Logging & Audit Trail

  • Request audit: middleware audit.request mencatat semua non-GET beserta durasi dan status.
  • Helper: asset_activity_log(), asset_request_log() → channel asset_activity (storage/logs/asset-activity.log, daily).
  • ActivityLogger: masking field sensitif (password, token) dan memotong body terlalu panjang.

Import/Export & Bulk Data

  • Import: modal di /dashboard/assets, mendukung:
    • Preview (tanpa commit) + ringkasan create/update/invalid.
    • Import langsung.
    • Gambar dari URL (jika asset.import_allow_remote_images) atau ZIP (images_zip + kolom image_file).
  • Sample CSV: public/samples/assets_import_sample.csv.
  • Export: CSV via GET /dashboard/assets-export (limit 2000 rows).
  • Dedupe berdasarkan setting asset.import_dedupe_priority (code/serial).

Laporan (Excel/PDF)

  • Menu laporan: /dashboard/reports/assets|movements|disposals|audits.
  • Export:
    • Excel multi-sheet (aset + relasi utama, dll.)
    • PDF via DomPDF.
  • Filter mengikuti halaman laporan (date range, lokasi, dsb.).

Integrasi API & Webhook

  • Public API key di integration.api_key; middleware VerifyApiKey (header X-Api-Key).
  • Webhook event aset di App\Services\Integration\WebhookDispatcher (respect integration.webhook_enabled/url/secret/timeout).
  • Dokumentasi API disediakan di GET /api-docs.

Notifikasi

  • Email notifikasi approval: ApprovalRequestedNotification, ApprovalDecisionNotification.
  • SMTP wajib dikonfigurasi di .env (MAIL_*). Jika notification.email_enabled=false, notifikasi email tidak dikirim.
  • Contoh cron reminder sederhana: php artisan asset:notify-due (garansi akan habis, maintenance due, audit overdue) → tambahkan ke cron jika perlu.

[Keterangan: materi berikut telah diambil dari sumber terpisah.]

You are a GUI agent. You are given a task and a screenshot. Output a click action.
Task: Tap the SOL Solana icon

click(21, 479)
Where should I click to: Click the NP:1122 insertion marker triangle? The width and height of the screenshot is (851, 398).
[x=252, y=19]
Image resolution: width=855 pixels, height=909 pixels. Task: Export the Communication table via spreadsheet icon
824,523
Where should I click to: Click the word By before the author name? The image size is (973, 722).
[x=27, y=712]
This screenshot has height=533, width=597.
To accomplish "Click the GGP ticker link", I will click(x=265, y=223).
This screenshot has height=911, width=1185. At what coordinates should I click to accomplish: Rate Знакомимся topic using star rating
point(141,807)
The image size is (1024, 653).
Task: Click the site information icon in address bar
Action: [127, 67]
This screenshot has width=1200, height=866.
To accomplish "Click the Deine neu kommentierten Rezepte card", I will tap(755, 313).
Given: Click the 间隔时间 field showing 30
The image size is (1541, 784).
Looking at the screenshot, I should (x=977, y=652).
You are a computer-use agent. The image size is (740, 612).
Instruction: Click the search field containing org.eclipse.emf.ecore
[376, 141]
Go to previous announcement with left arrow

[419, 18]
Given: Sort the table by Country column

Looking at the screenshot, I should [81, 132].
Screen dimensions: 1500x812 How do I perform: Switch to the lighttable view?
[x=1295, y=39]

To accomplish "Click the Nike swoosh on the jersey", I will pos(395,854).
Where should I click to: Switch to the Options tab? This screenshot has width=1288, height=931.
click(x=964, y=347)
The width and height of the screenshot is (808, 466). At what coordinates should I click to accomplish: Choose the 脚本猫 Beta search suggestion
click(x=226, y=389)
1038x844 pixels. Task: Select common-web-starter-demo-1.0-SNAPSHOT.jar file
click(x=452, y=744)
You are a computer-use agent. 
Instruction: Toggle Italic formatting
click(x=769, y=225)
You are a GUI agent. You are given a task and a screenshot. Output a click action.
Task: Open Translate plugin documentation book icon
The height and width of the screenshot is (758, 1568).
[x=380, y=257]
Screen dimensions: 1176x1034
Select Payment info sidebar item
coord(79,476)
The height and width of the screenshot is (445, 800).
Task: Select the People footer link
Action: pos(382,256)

Public Asset View (QR Scan)

  • Route: GET /asset-view/{asset} (tanpa login).
  • Di halaman ini tersedia tombol transaksi (movement/disposal/maintenance) dalam bentuk modal jika user login & punya permission; jika tidak, hanya view data + foto aset.

Queues & Kinerja

  • Import besar dianjurkan dijalankan di queue (kini masih sinkron); arsitektur kode disiapkan agar mudah dialihkan ke job queue jika volume tinggi.
  • Gunakan php artisan queue:work untuk job lain (notifikasi/email) jika diubah ke asynchronous.
  • Pagination server-side diterapkan pada tabel besar (misal approvals, master, transaksi).
  • Index DB sudah disiapkan di migrasi utama (cek migrasi masing-masing tabel).

Testing

  • Jalankan semua test:
php artisan test
  • Test penting:
    • tests/Feature/DashboardPageTest.php
    • tests/Feature/AssetTransactionFlowTest.php
    • tests/Feature/SystemSettingsPageTest.php

Deployment Checklist

  • APP_ENV=production, APP_DEBUG=false, APP_KEY terisi.
  • Konfigurasi DB + jalankan php artisan migrate --force.
  • php artisan storage:link.
  • Build frontend: npm run build (atau gunakan artifact public/build yang sudah ada).
  • Permission folder: storage/ dan bootstrap/cache/ writable.
  • Set SMTP (MAIL_*), dan cron untuk queue (jika dipakai) / asset:notify-due (opsional).